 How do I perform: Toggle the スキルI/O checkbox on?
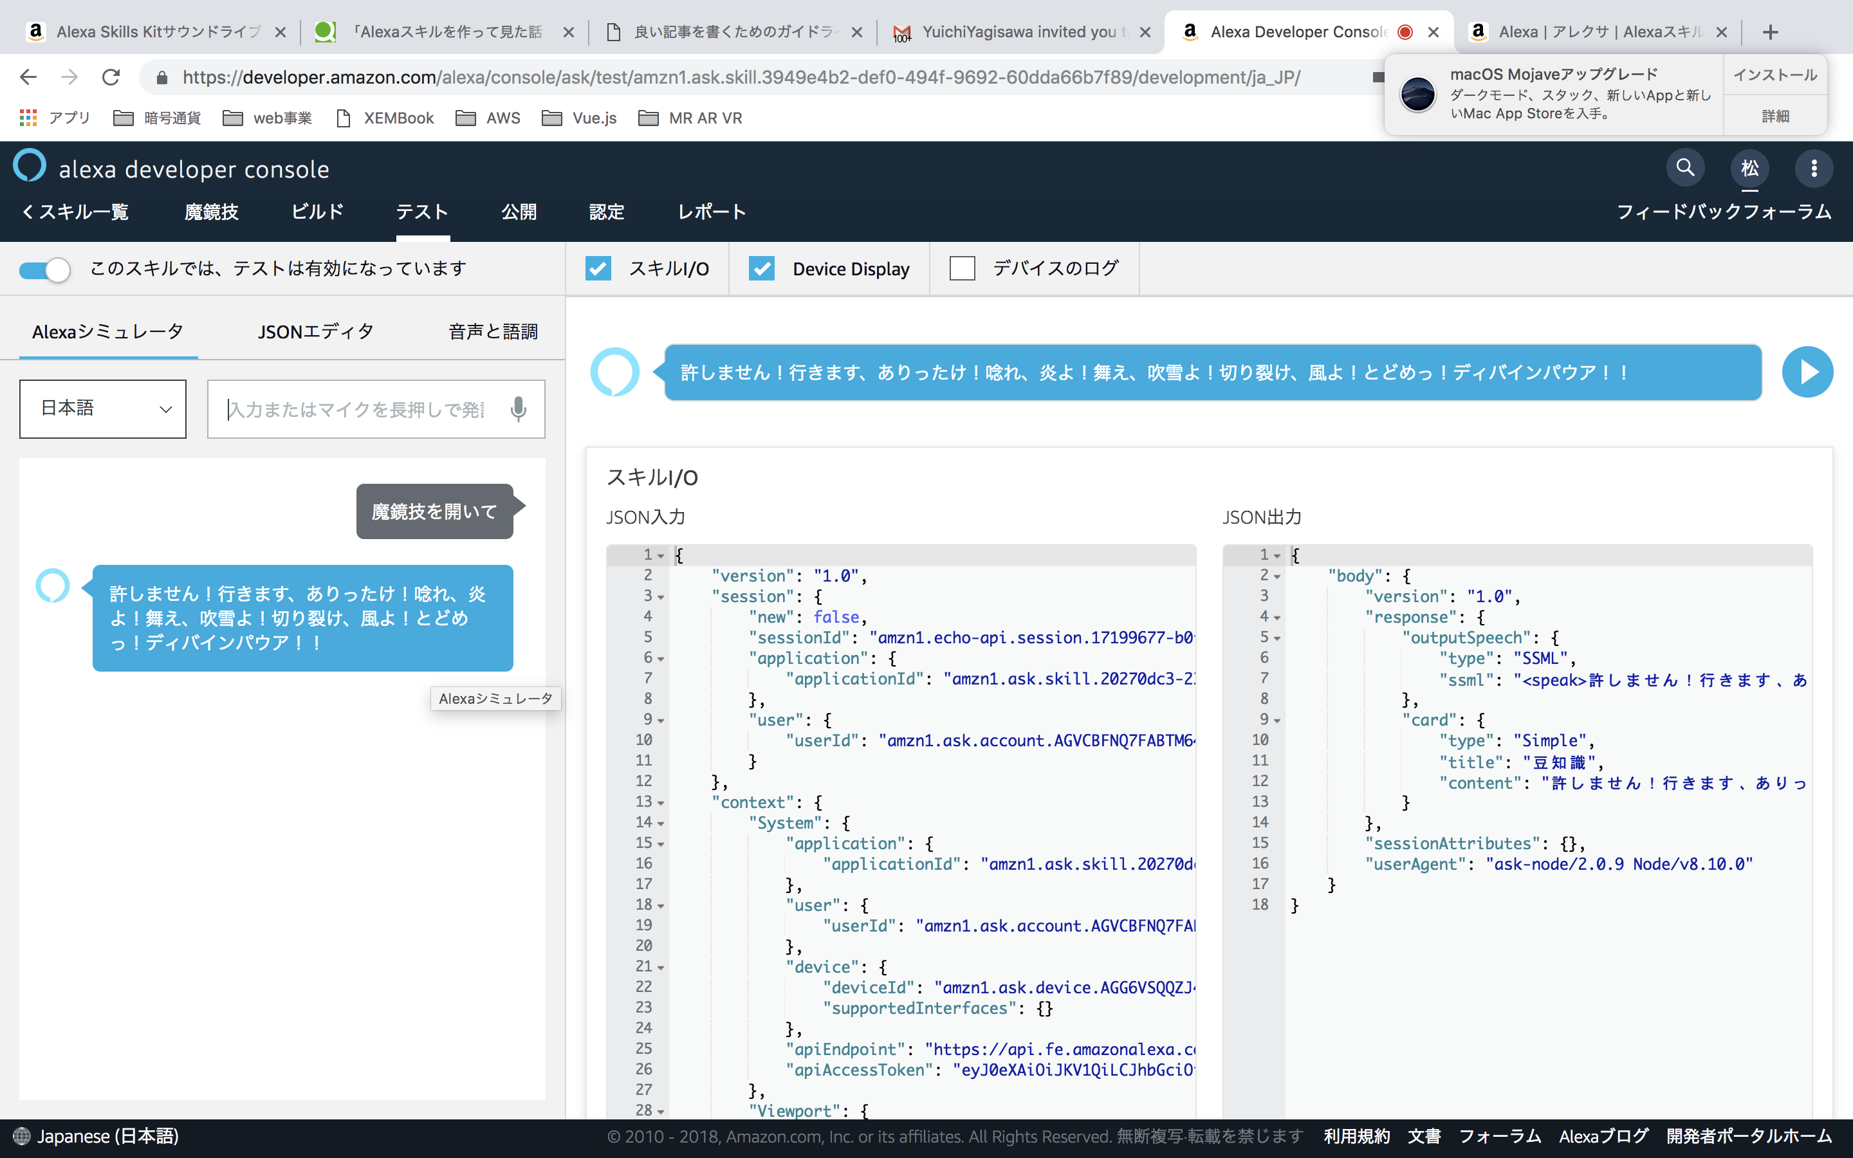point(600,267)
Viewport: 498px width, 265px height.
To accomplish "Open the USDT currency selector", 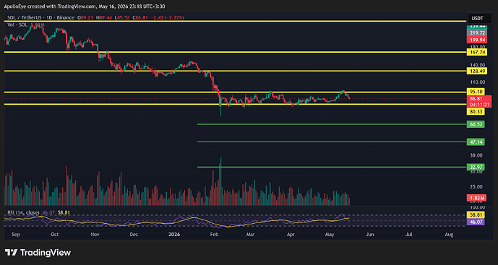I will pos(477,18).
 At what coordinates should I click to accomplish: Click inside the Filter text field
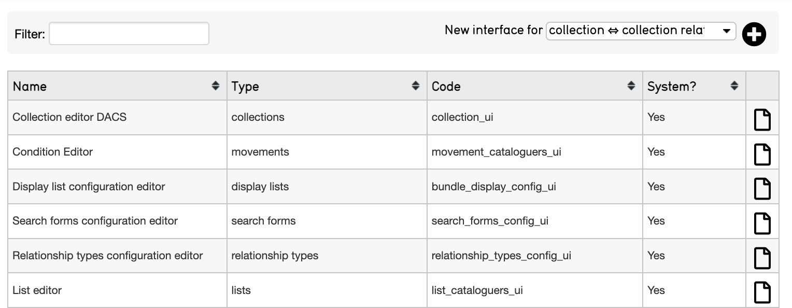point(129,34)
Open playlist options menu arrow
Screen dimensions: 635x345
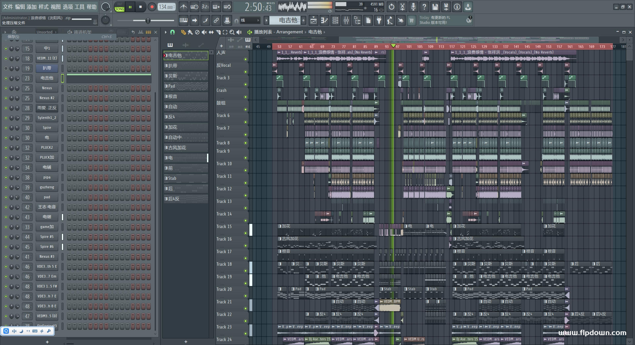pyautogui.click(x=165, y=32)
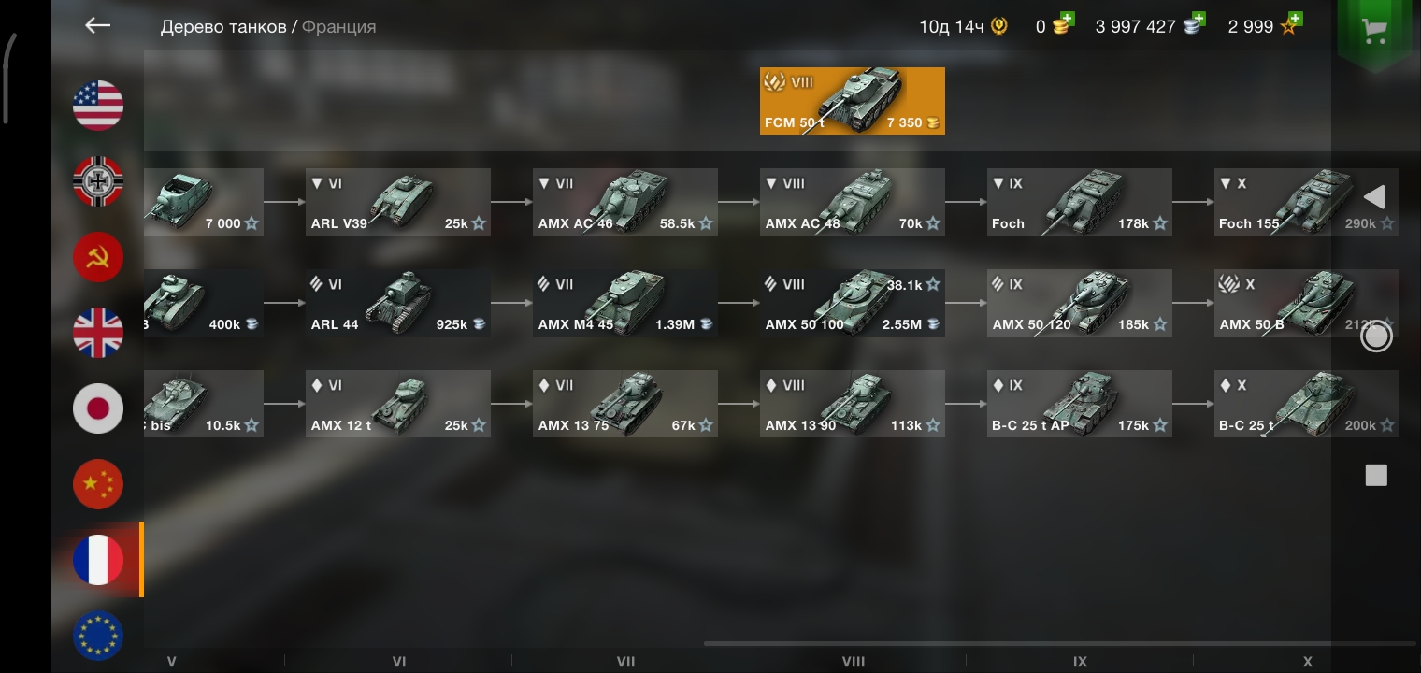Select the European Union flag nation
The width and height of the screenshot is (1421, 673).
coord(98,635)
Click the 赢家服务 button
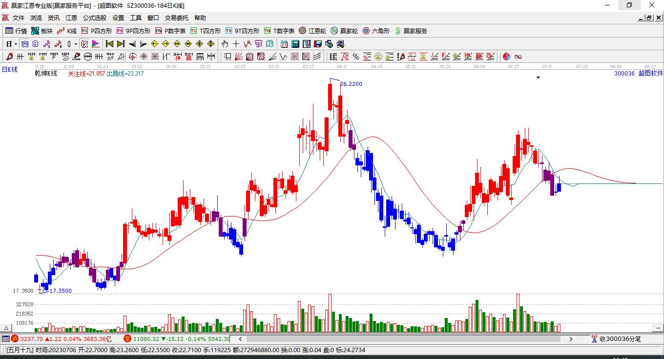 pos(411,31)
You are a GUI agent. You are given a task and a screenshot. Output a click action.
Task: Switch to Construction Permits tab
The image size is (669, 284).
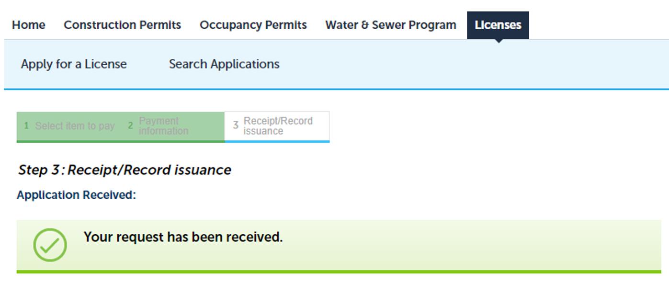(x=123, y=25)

Your task:
Find "Task: Switch to Construction Permits tab" in the entries, then reproduce that line and each line after it exactly, through the last one. Pictures do not go in.

Answer for this exercise:
Task: Switch to Construction Permits tab
The image size is (669, 284).
(x=123, y=25)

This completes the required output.